DOCUMENT:
The Kentucky Department of Agriculture is suing the U.S. Drug Enforcement Administration and other federal authorities in a fight over hemp seeds. Here's a look at why officials who had planned to be at a farm Friday will instead be in a courtroom.

What is hemp?

On the plant that makes the marijuana flower, hemp is the portion that contains only tiny amounts of the psychoactive chemical compound THC, which fuels the “high” of the popular drug.

Farmers have harvested hemp to weave cloth from its fibers and make food from its seeds. But those farmers have had to do their digging outside the U.S. since the country outlawed marijuana and its cousins in 1937 during the “reefer madness” era.

Alhough Kentucky says industrial hemp poses zero potential for drug abuse, federal authorities consider it a top-level narcotic whose domestic cultivation is banned. Imports of paper, clothing, rope and cosmetics made from hemp are OK.

In February, President Obama signed into law a measure allowing academic researchers to grow and market hemp in states that authorize it. The research is meant to inform lawmakers on whether commercial production should be legalized.

What is Kentucky trying to do?

Days after the federal law was signed, Kentucky announced plans to start about a dozen pilot projects to plant about an acre each of hemp. It’s now one of 14 states that have authorized hemp research, according to the advocacy group Vote Hemp. The others are California, Colorado, Hawaii, Indiana, Maine, Montana, Nebraska, North Dakota, Oregon, Utah, Vermont, Washington and West Virginia

Kentucky bought 250 pounds of Italian seeds and planned to have researchers start planting them in late May, when conditions are perfect. They're hoping to learn which seeds thrive in which soils and what equipment best harvests the coarse stalks.

What did the DEA do?

As the seed shipment recently made its way to the Kentucky Department of Agriculture, U.S. Customs and Border Protection officers put a hold on the package at a UPS facility at Louisville International Airport, according to the state.

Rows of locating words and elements

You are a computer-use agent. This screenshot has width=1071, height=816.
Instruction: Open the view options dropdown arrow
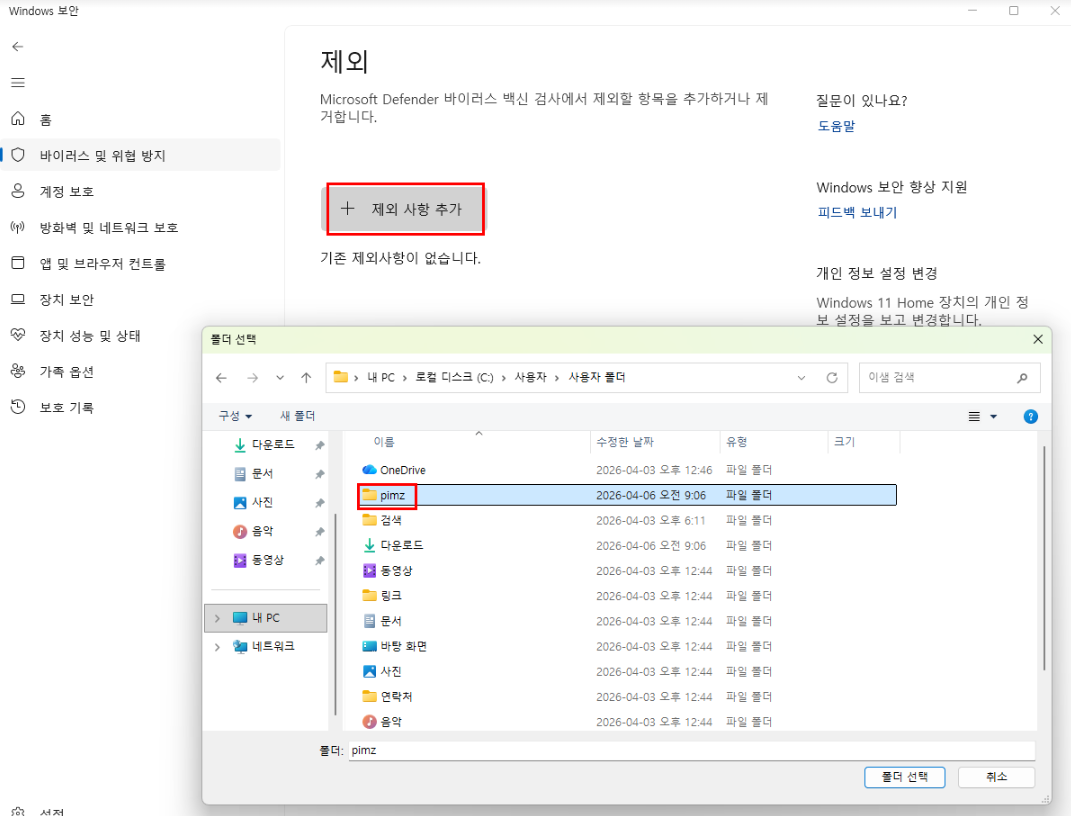(993, 417)
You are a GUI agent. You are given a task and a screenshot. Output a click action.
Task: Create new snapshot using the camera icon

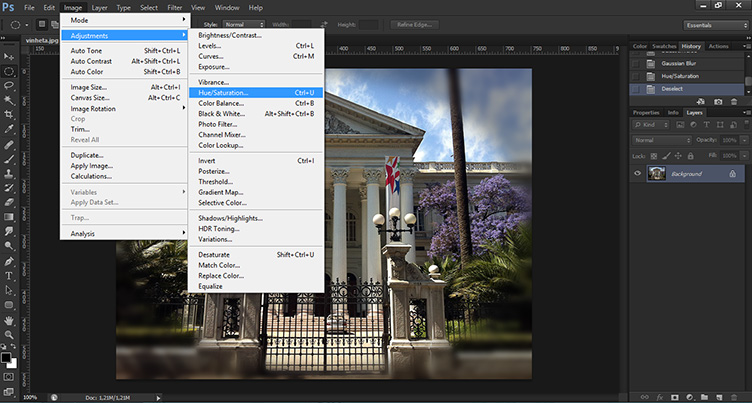pos(717,101)
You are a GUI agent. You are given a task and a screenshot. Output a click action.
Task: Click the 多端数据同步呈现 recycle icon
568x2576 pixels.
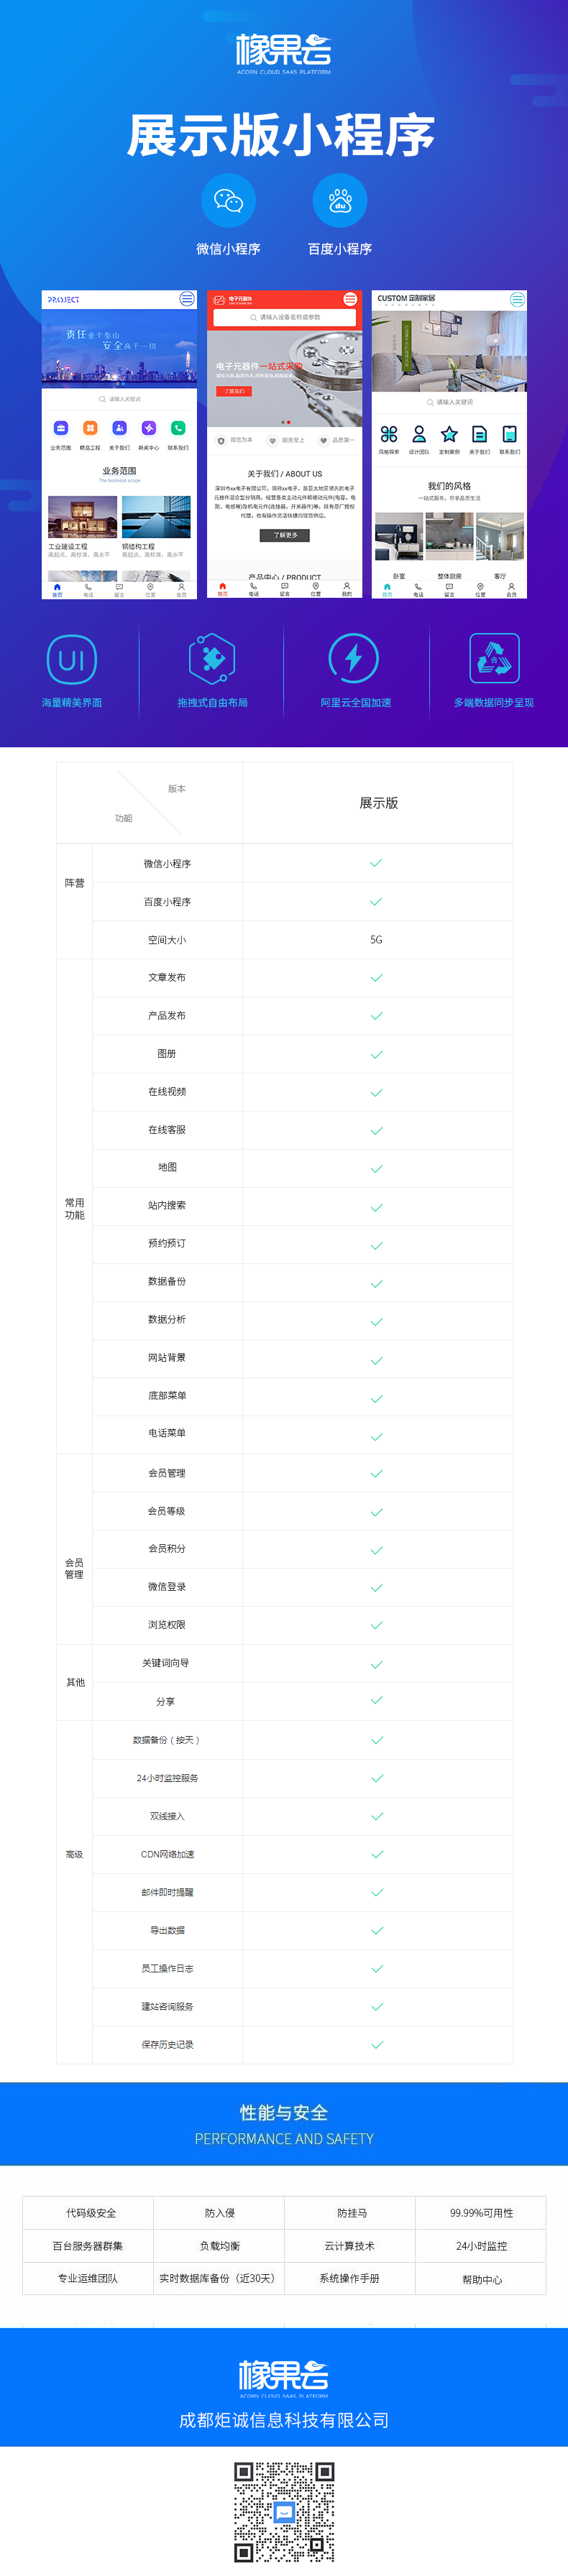tap(494, 659)

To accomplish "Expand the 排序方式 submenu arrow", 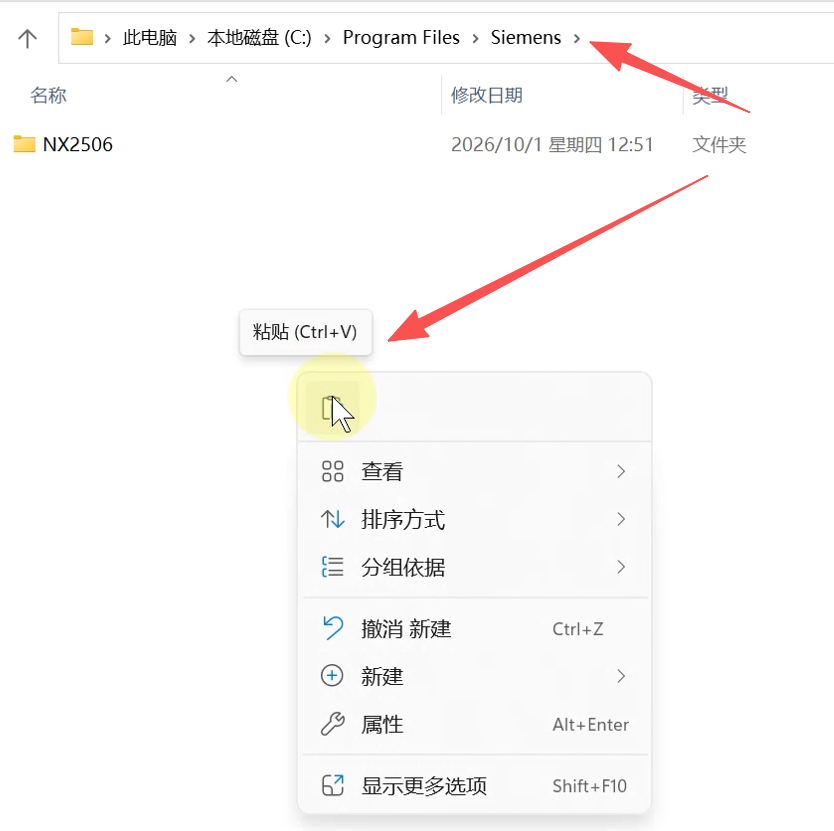I will (621, 519).
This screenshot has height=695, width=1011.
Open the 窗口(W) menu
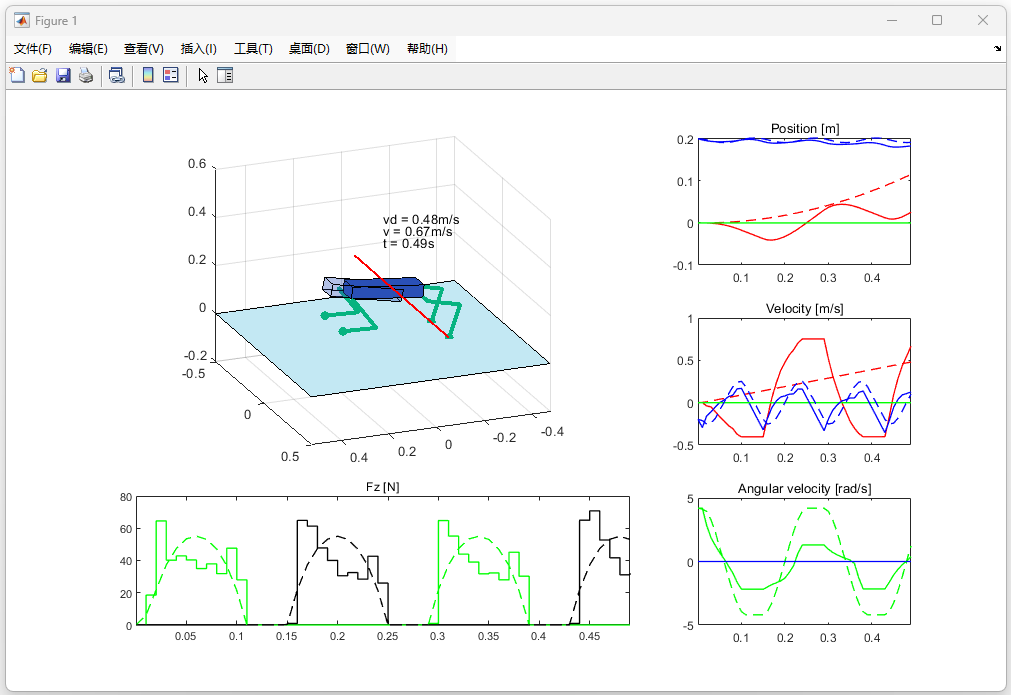[x=367, y=49]
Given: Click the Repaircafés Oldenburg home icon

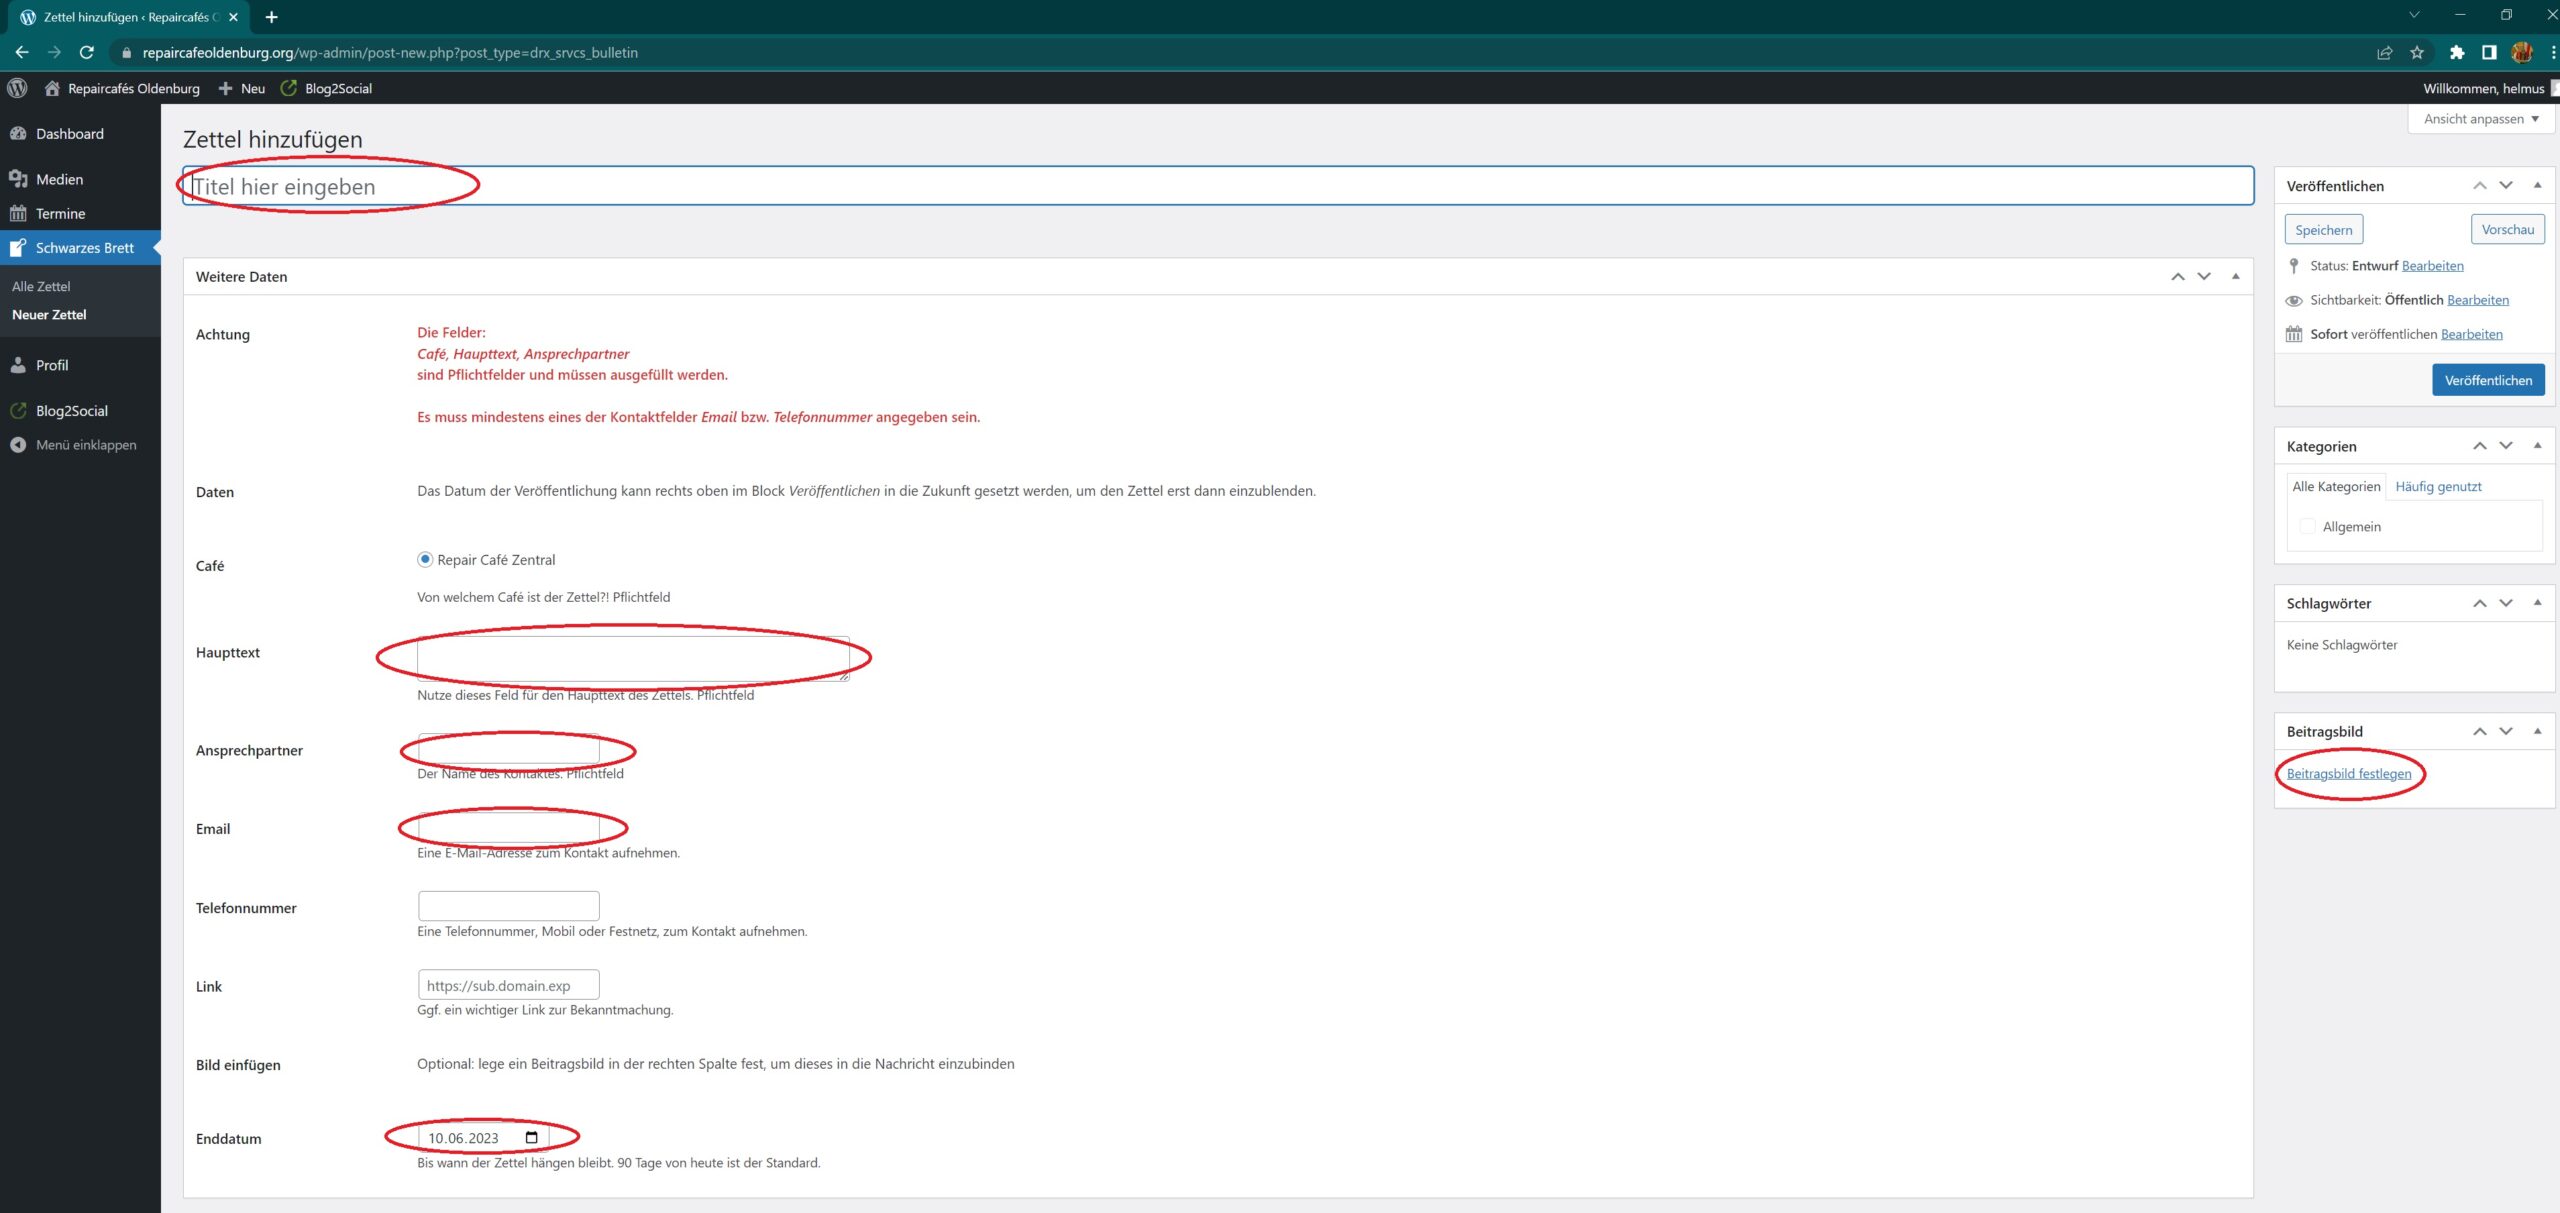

GIVEN INSTRUCTION A:
Return the passage of the article on Kentucky's hemp lawsuit from "On the plant" up to and including "should be legalized.".
GIVEN INSTRUCTION B:
According to the article on Kentucky's hemp lawsuit, where did U.S. Customs and Border Protection officers put a hold on the seed shipment?
The rows are not required for this work.

PROBLEM SOLUTION A:
On the plant that makes the marijuana flower, hemp is the portion that contains only tiny amounts of the psychoactive chemical compound THC, which fuels the “high” of the popular drug.

Farmers have harvested hemp to weave cloth from its fibers and make food from its seeds. But those farmers have had to do their digging outside the U.S. since the country outlawed marijuana and its cousins in 1937 during the “reefer madness” era.

Alhough Kentucky says industrial hemp poses zero potential for drug abuse, federal authorities consider it a top-level narcotic whose domestic cultivation is banned. Imports of paper, clothing, rope and cosmetics made from hemp are OK.

In February, President Obama signed into law a measure allowing academic researchers to grow and market hemp in states that authorize it. The research is meant to inform lawmakers on whether commercial production should be legalized.

PROBLEM SOLUTION B:
At a UPS facility at Louisville International Airport.